Many orgs have no problems using cloud envs for most things. The usual suspects offer just as secure compute envs as everything else.

Anyway, I was assuming personal use, like the messing-around experimenting that the article is about. (Or who knows, maybe it was part of the author’s job.)


And yet just about any intro-to-programming tutorial gets something running on your local machine, and local machine development continues to be the default for most people, even though devving on a cloud machine is eminently reasonable.

"Pull out credit card, sign up for some thing and pay a bit of money" is a non-trivial bit of friction! Extremely non-trivial!

Especially in a corporate context - you have to get the expense approved. It's not clear if you can put company data onto the machine. Whereas generally running local things on corporate laptops is far less controversial.

"Download this tool and run it." is still an extremely powerful pitch. Pretty much the only thing that beats it is "go to this website which you can use without any signup or payment".


Sure, if you already have said local machine. Which I guess in HN’s context many/most do.


I already have an M4 so the cost of running it is tiny.


Yeah, is a large server rack to run those H100s. But realistically, the majority of people have a PC with consumer grade GPU or more likely a laptop with...laptop grade GPU.

Cloud H100 don't count because you need lawyer to review ToS and other agreements.


no org will let you send their data to a random online h100...


Many orgs happily use Google’s everything. And Google offers secure compute envs just like it offers secure cloud everything.

Anyway, I thought the context was doing stuff for personal use/fun, not work.


Frankly I think a lot of full-time-employed technical people are largely experimenting for fun in the context of things that might eventually be useful to their employer. AI is cool and fascinating stuff and when I have a few idle minutes at the end of my workweek I love catching up and experimenting with the latest and greatest, but with an eye towards company problems and on company time, and sometimes using company datasets. That means company vendor approval and financing of my efforts.

In my personal life, when its time for fun, I close the laptop and go do some gardening.


Aren't there export controls in place that exclude 90% of the people who have internet access, even if they do have credit cards?


Still, I don't think the m4 is going to be far off from the h100 in terms of energy efficiency.

edit: fixed typo


What efficiency did you have in mind? Bandwidth-wise M4 is ~10x to ~30x lower.


ah, i mistyped. I meant energy efficiency, not memory efficiency.

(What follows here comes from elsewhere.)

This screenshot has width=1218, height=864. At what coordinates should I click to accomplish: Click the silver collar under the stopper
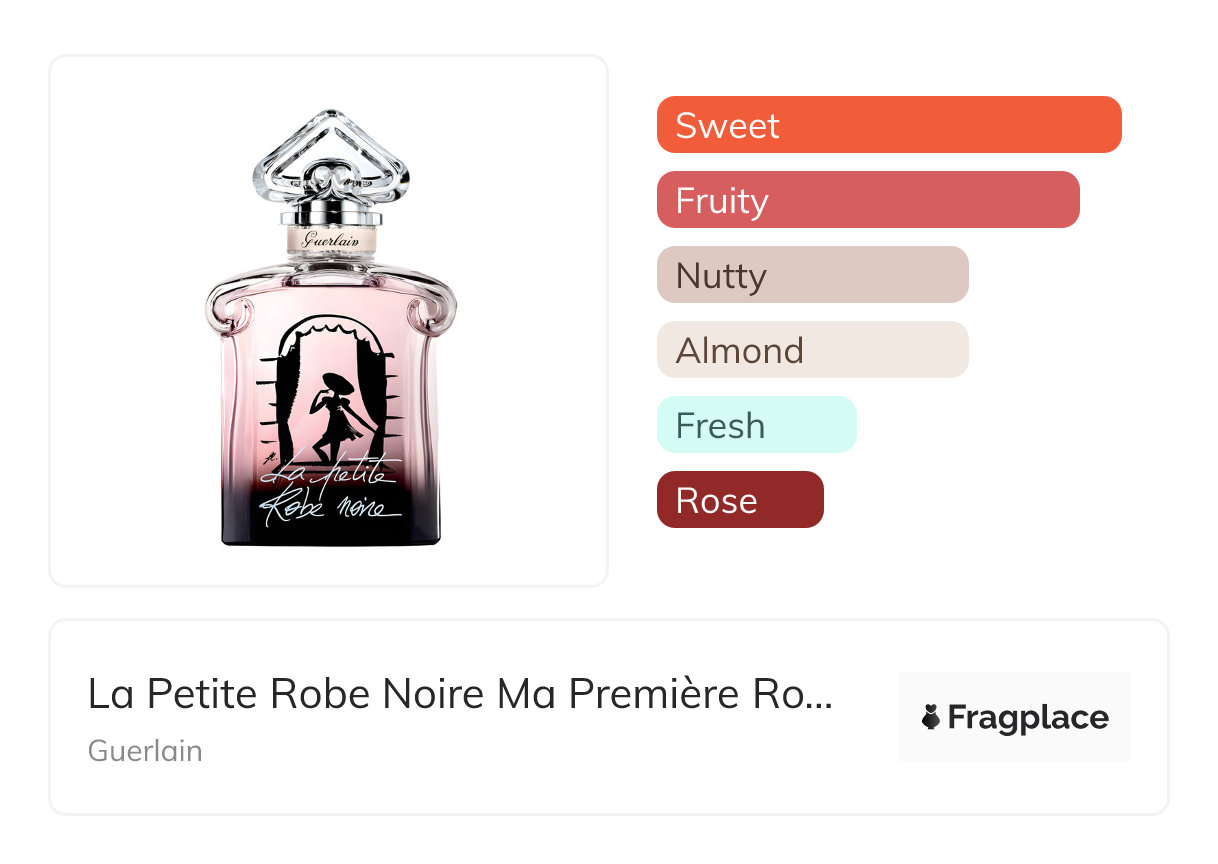coord(331,214)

At this point, given how many H100s there are in existence, it’s basically an everyday product.


I envy you if $25k is an everyday product cost.


Maybe not to buy one, but to rent one. Like how barista-made coffee is an everyday product even though most people can't afford a fancy professional coffee machine.


Reasonably high quality coffee machines are very widespread. Or you can do pour-over. I don’t think the cost of a machine is a limiting factor for many people, it is just convenience.

Maybe an analogy could be made to espresso, nice espresso machines get costlier. But, you can still get quite good results out of a manual machine like a Flair.

I think this is why the suggestion to rent a machine is not to helpful. In this analogy we’re on BaristaNews, we all know about the industrial machines, lots of folks use them at work. But, the topic of what sort of things you can do on your manual machine at home has come up.


> Reasonably high quality coffee machines are very widespread. Or you can do pour-over. I don’t think the cost of a machine is a limiting factor for many people

No, reasonably-priced coffee machines is an enabling factor for many people.

If coffee machines weren't reasonably priced, they would not be "very widespread".


I’m not sure I follow your deeper meaning here, sorry.


For what it's worth, most of the world can't afford an M4 Macbook either.


And renting an H100 for an hour is a lot easier than renting an M4 MacBook for an hour.